В консультации Симону кажется, что все косятся ему в спину…
При третьем звонке он начинает объясняться ближе к правде жизни:
– Дядя, по советским законам это делается не так! В Советском Союзе плановое социалистическое хозяйство, планирование доходов и расходов, в том числе валютных…
– Тебе нужны деньги? – перебивает дядя. – Я тебе пришлю. А что, юристам у вас не платят за работу? Ты работаешь или нет, скажи мне честно!
– Не в деньгах дело… – стонет Симон. – Просто у нас полагается, если человек едет в гости за границу, чтобы ему сначала прислали приглашение.
– Какое приглашение? – удивляется дядя. – Я же тебя приглашаю? Письменное?
Через полтора месяца Симон получает письмо с кучей ошибок: дядя приглашает племянника в гости.
– Нет, – терпеливо разъясняет он, – приглашение должно быть не такое.
– А что плохо?! Какое еще?..
Ну, чтобы оно было официально заверено в МИДе Франции или где там еще, с печатью и подписью, по установленной форме.
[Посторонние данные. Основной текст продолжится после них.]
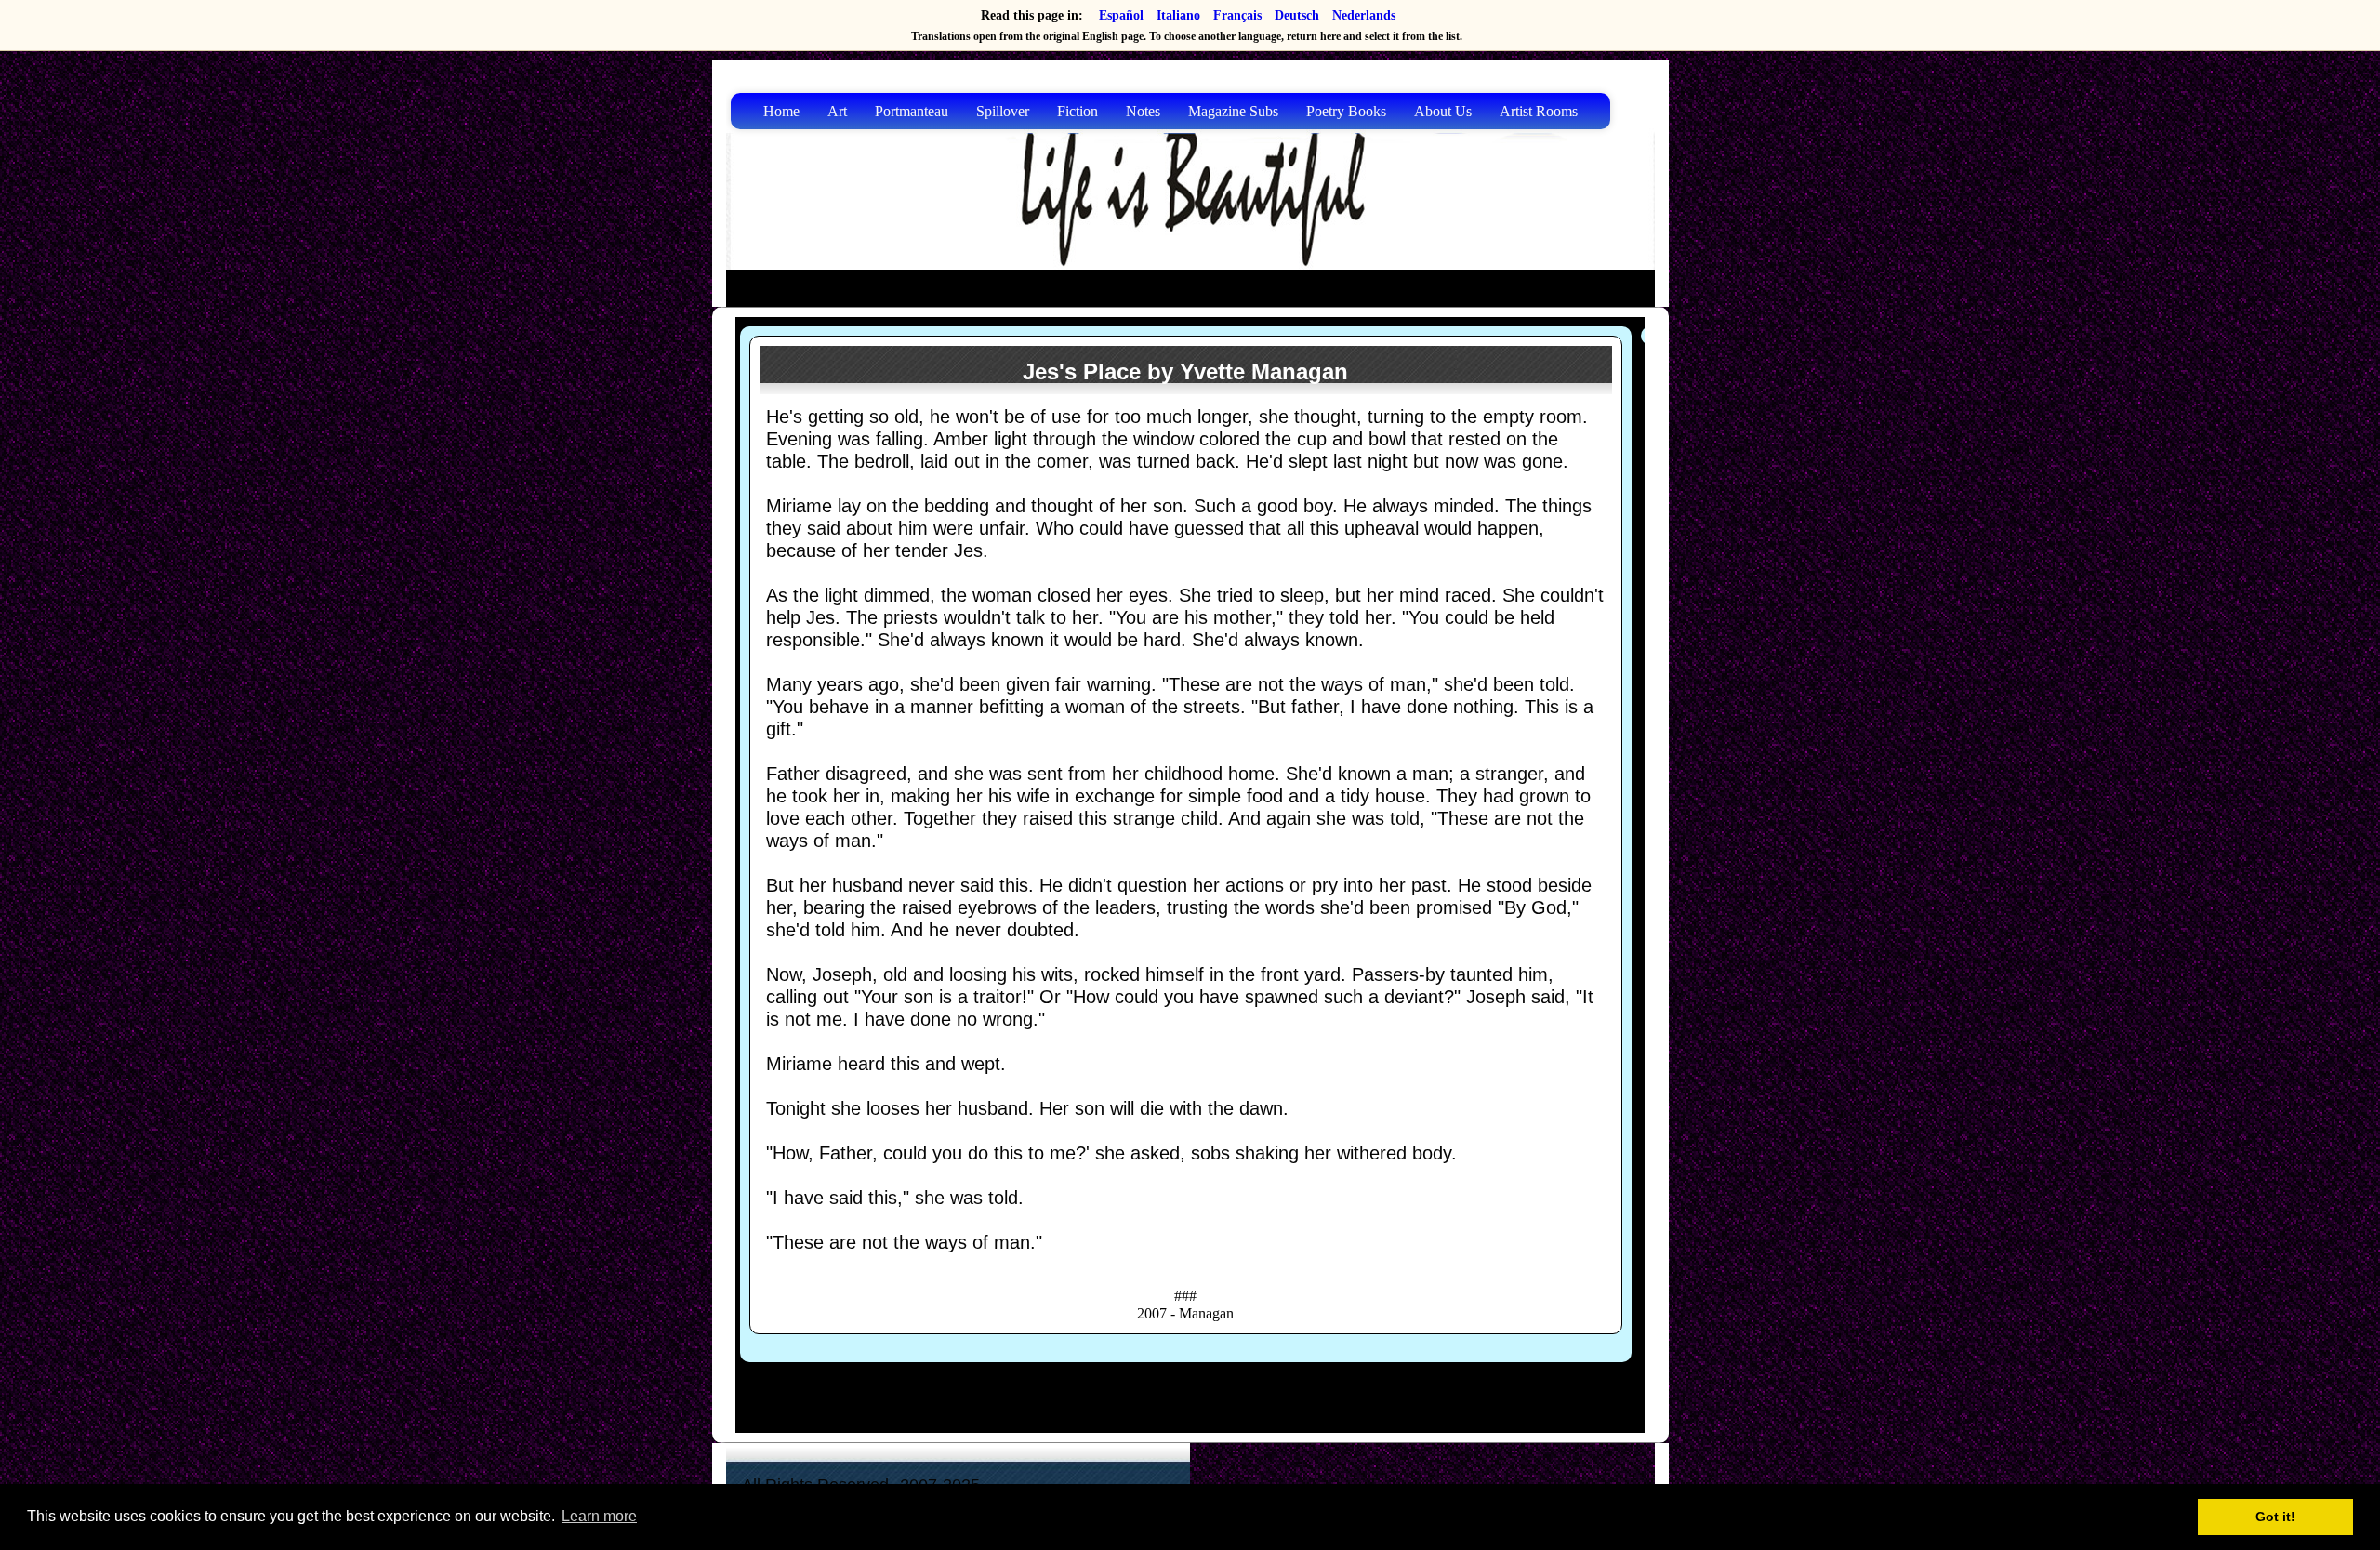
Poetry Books (1346, 111)
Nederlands (1363, 15)
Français (1237, 15)
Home (781, 111)
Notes (1143, 111)
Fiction (1077, 111)
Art (837, 111)
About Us (1443, 111)
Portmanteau (911, 111)
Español (1121, 15)
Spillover (1002, 111)
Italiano (1178, 15)
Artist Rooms (1539, 111)
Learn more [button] (599, 1516)
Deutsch (1297, 15)
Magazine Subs (1233, 111)
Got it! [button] (2275, 1516)
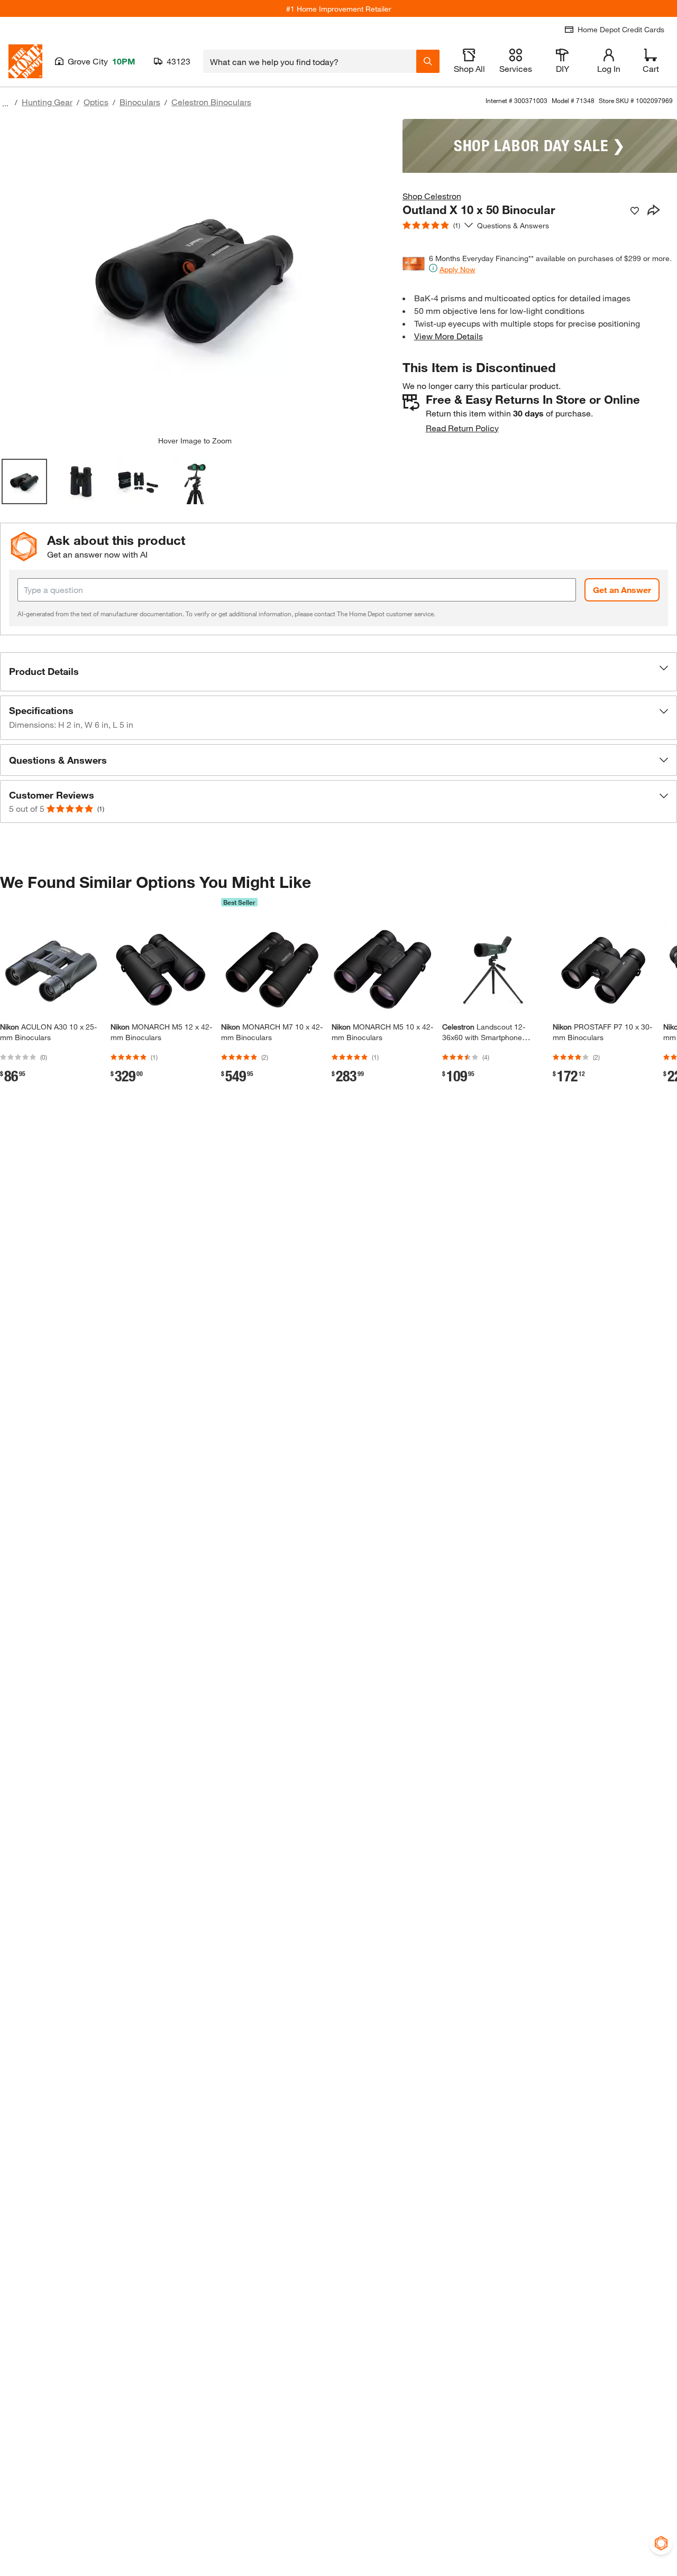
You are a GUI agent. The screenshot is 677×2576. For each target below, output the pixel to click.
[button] (338, 671)
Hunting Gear (47, 102)
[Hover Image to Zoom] (194, 277)
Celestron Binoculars (211, 102)
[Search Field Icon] (428, 61)
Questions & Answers (514, 225)
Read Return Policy (462, 428)
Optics (96, 102)
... (5, 103)
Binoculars (140, 102)
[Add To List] (634, 210)
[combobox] (310, 61)
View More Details (448, 336)
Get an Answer (622, 590)
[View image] (24, 481)
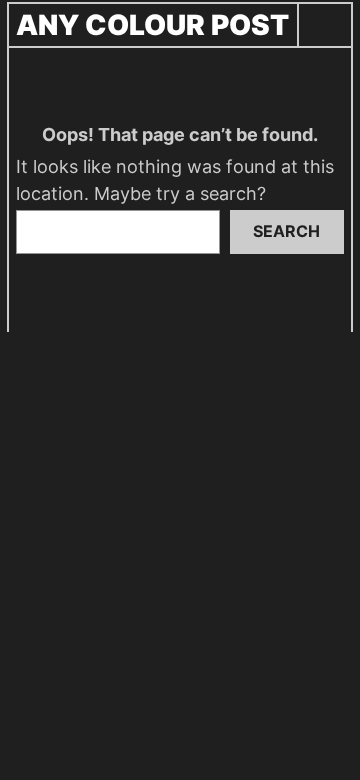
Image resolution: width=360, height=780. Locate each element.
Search (286, 231)
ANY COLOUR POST (152, 25)
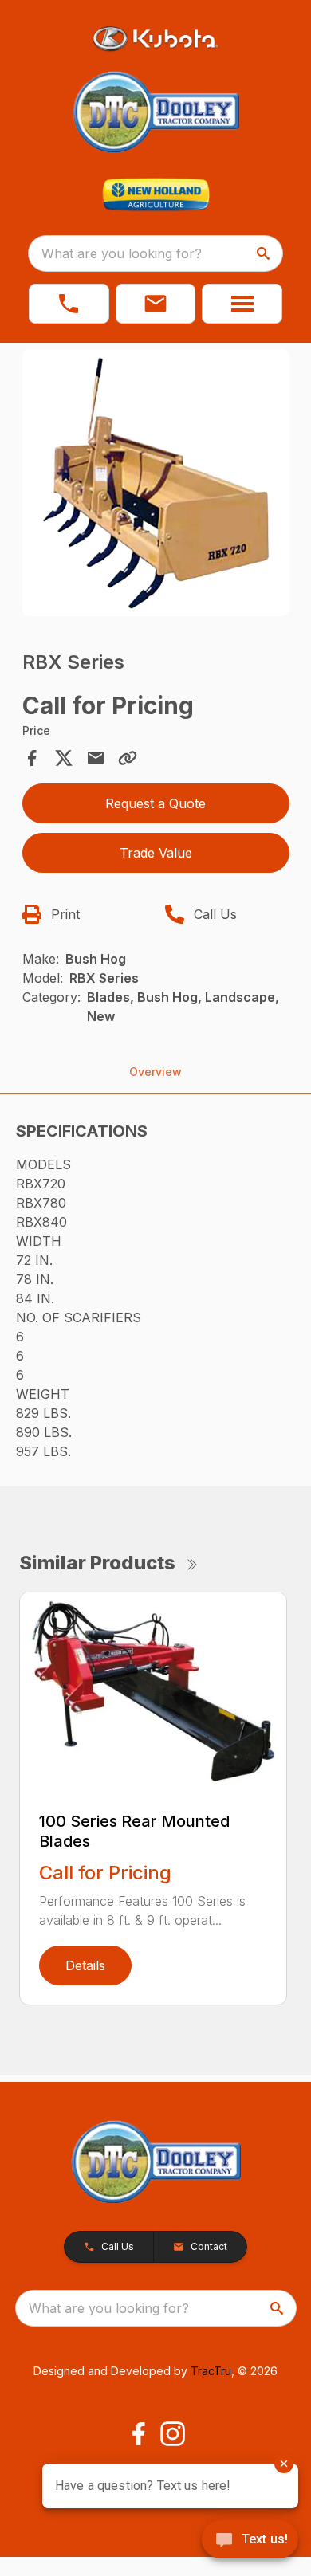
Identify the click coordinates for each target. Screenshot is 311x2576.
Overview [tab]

Надо обратиться к юристу, тот все расскажет.
– На кой черт все это надо?! – взрывается дядя.
– А хрен его знает, товарищ майор, – меланхолично сочувствует родственнику Симон. – Чтобы был во всем порядок.
– Такой порядок при немцах назывался «орднунг»! – зло говорит дядя. – Ничего, мы им показали «орднунг»! Кстати, с чего ты взял, что я майор? Ты так мелко обо мне думаешь? Или это ты… не ко мне обращался? – вдруг догадывается он. – Там у тебя кто-то есть?..
– Это присказка такая, – отмахивается Симон, и невидимый майор, как далекий домовой в погонах, следит за ним из телефонной мглы. Боже, что за наказание! Ну как ты ему по телефону объяснишь, что все международные переговоры, да еще с капиталистическими странами, обязательно прослушиваются? Что все международные письма обязательно читаются цензурой, оттого и ходят по два месяца?